April 2017 release

This dataset records the power demand from five houses. In each house we record both the whole-house mains power demand every six seconds as well as power demand from individual appliances every six seconds. In three of the five houses (houses 1, 2 and 5) we also record the whole-house voltage and current at 16 kHz.

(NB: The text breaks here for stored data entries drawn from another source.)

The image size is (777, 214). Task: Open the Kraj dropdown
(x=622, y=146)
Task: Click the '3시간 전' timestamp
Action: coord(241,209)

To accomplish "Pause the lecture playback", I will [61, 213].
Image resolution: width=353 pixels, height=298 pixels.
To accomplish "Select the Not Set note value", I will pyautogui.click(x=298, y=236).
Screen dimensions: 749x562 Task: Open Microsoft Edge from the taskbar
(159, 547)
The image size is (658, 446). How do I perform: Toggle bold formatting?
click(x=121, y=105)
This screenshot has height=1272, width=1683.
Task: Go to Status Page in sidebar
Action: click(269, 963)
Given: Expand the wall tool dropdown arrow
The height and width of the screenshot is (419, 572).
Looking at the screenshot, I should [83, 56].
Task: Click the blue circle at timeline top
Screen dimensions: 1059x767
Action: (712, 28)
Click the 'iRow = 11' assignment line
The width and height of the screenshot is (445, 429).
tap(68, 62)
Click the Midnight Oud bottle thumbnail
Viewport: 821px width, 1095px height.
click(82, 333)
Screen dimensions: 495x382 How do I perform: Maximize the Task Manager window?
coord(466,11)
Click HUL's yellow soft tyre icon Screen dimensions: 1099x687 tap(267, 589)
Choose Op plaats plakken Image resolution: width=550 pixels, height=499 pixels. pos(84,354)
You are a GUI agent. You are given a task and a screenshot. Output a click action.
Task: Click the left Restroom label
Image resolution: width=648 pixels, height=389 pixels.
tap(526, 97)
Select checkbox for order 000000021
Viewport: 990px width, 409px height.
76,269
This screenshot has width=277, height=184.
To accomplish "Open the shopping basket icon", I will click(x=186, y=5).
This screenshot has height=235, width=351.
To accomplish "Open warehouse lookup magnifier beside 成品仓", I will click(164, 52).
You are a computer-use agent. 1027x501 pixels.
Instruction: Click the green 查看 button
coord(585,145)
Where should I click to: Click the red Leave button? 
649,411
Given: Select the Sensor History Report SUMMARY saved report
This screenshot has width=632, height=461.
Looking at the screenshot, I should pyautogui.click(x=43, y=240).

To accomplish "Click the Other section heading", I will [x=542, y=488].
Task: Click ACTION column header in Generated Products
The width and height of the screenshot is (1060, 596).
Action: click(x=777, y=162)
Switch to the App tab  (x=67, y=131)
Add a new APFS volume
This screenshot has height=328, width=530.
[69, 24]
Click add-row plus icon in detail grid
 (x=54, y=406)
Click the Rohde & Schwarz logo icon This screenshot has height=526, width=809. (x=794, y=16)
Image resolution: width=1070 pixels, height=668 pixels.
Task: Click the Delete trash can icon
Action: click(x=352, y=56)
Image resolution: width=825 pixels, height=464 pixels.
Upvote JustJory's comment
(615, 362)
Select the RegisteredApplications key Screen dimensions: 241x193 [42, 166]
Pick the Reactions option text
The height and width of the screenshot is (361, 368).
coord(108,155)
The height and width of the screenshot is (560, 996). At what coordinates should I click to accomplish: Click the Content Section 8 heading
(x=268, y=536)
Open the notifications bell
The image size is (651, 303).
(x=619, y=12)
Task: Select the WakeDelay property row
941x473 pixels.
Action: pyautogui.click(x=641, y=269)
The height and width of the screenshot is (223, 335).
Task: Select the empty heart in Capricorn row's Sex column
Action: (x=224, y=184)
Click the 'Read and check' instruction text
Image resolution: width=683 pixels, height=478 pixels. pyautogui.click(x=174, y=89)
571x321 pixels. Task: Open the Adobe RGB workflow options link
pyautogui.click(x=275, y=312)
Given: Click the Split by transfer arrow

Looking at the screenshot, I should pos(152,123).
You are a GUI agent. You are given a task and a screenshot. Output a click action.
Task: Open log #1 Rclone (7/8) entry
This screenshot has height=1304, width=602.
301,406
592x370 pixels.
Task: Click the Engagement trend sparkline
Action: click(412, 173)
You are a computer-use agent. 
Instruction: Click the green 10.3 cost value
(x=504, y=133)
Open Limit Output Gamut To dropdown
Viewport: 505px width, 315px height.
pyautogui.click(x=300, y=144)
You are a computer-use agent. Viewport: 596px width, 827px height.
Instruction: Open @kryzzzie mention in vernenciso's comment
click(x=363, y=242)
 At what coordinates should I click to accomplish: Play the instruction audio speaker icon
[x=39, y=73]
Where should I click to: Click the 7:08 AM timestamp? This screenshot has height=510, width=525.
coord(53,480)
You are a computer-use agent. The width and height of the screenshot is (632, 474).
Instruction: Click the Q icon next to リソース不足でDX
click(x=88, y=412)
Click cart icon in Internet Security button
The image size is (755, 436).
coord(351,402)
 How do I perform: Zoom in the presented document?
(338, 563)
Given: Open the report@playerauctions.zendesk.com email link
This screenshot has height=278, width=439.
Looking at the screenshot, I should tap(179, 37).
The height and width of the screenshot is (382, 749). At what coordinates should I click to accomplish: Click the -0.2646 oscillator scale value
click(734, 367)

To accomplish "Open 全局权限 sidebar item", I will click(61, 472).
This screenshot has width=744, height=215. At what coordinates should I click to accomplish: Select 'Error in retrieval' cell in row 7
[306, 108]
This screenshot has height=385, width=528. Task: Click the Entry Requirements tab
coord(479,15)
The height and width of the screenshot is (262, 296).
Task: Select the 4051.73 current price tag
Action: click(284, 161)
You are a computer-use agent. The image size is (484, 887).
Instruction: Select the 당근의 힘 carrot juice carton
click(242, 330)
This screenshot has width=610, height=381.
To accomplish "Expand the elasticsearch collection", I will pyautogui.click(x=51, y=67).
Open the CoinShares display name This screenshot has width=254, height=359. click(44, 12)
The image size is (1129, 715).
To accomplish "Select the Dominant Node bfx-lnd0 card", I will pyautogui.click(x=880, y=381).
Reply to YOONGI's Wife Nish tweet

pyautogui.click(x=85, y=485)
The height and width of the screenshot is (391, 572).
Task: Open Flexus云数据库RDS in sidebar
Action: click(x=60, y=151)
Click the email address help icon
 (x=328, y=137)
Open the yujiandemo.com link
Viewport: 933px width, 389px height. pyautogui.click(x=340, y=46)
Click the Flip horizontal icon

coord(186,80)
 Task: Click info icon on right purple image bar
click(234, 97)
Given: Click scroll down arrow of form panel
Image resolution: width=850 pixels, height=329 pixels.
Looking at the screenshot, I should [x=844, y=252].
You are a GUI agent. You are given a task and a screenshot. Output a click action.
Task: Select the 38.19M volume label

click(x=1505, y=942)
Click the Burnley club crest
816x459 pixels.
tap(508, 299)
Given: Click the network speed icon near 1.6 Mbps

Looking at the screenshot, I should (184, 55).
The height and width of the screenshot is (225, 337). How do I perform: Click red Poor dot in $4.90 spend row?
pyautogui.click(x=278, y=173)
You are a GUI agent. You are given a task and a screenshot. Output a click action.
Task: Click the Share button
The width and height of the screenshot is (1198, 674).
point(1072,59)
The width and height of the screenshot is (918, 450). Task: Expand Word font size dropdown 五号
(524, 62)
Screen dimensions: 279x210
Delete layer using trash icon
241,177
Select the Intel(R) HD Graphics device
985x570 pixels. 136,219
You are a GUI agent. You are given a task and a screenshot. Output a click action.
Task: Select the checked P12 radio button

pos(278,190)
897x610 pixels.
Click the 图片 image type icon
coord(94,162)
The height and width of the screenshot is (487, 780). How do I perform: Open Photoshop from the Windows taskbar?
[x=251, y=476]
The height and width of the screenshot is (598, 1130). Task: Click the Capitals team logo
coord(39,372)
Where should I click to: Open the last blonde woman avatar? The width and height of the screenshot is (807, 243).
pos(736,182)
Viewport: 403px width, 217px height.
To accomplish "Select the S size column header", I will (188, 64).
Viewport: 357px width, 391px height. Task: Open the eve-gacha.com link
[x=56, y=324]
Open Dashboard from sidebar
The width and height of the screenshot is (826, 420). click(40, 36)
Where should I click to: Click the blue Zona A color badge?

Each release of the dataset is labelled with the month and year. The most recent (and probably final) release is for April 2017. UK-DALE now includes 4.3 years of data for house 1.

Paper

The following paper describes the data recording system and the January 2015 release of the dataset. Please cite this paper if you use the dataset or the recording hardware:

Jack Kelly and William Knottenbelt. The UK-DALE dataset, domestic appliance-level electricity demand and whole-house demand from five UK homes. Scientific Data 2, Article number:150007, 2015, DOI:10.1038/sdata.2015.7

BibLaTex

@Article{UK-DALE,
  Title        = {The {UK-DALE} dataset, domestic appliance-level
                  electricity demand and whole-house demand from five {UK} homes},
  Author       = {Jack Kelly and William Knottenbelt},
  Journaltitle = {Scientific Data},
  Year         = {2015},
  Date         = {2015/03/31},
  Number       = {150007},
  Volume       = {2},
  Doi          = {10.1038/sdata.2015.7}
}

BibTex

@Article{UK-DALE,
  title        = {The {UK-DALE} dataset, domestic appliance-level
                  electricity demand and whole-house demand from five {UK} homes},
  author       = {Jack Kelly and William Knottenbelt},
  journal      = {Scientific Data},
  year         = {2015},
  date         = {2015/03/31},
  number       = {150007},
  volume       = {2},
  doi          = {10.1038/sdata.2015.7}
}

Small correction to the paper

The paper states:

The uncompressed 16 kHz 24-bit files would require 28.8 GBytes per day so we compress the files using the Free Lossless Audio Codec (FLAC) to reduce the storage requirements to ≈ 4.8 GBytes per day.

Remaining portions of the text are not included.